BEGIN Supplied information

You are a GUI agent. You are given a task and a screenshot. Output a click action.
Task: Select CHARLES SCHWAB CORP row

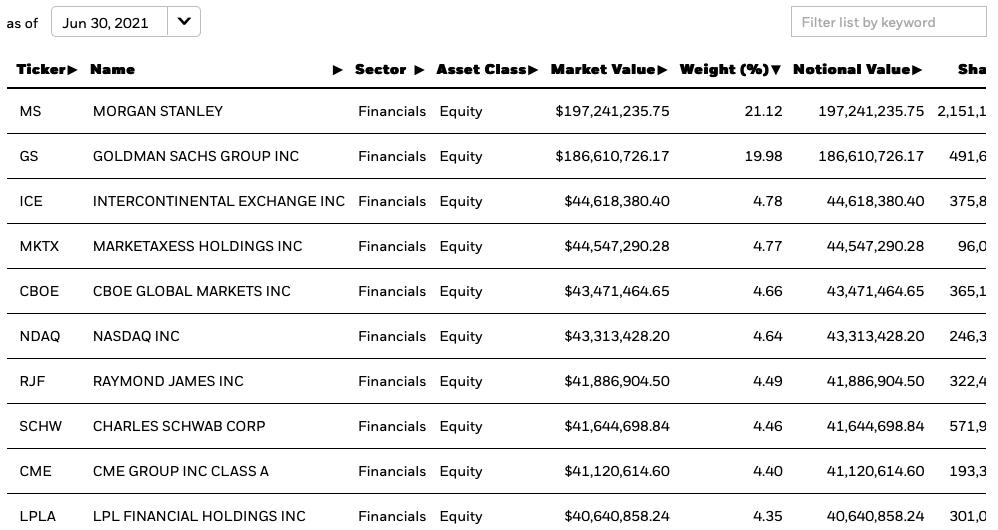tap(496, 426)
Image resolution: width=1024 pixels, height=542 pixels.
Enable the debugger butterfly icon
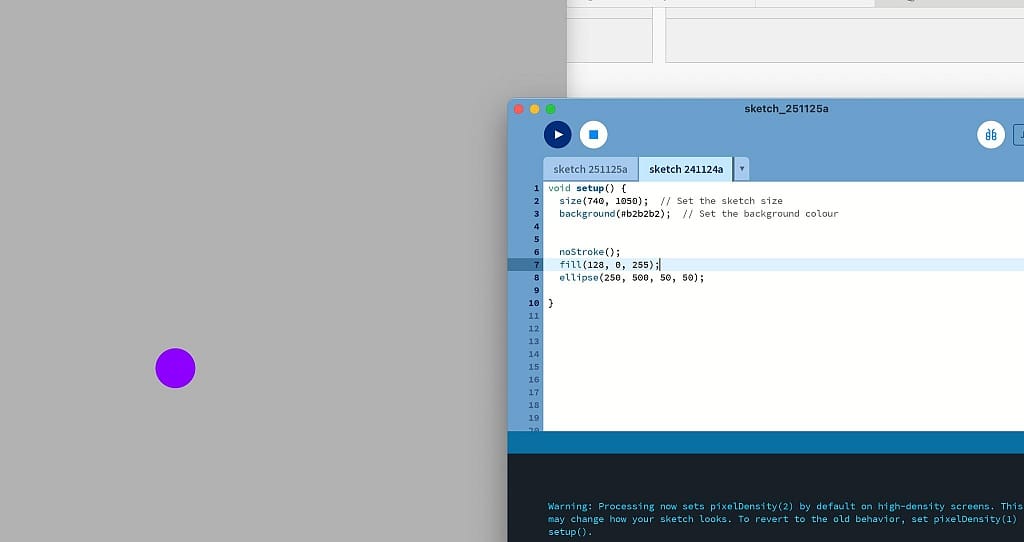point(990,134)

END Supplied information

Stated exercise: Please pull out every line of the listing above that contains the word "Output".

Answer to this task:
You are a GUI agent. You are given a task and a screenshot. Output a click action.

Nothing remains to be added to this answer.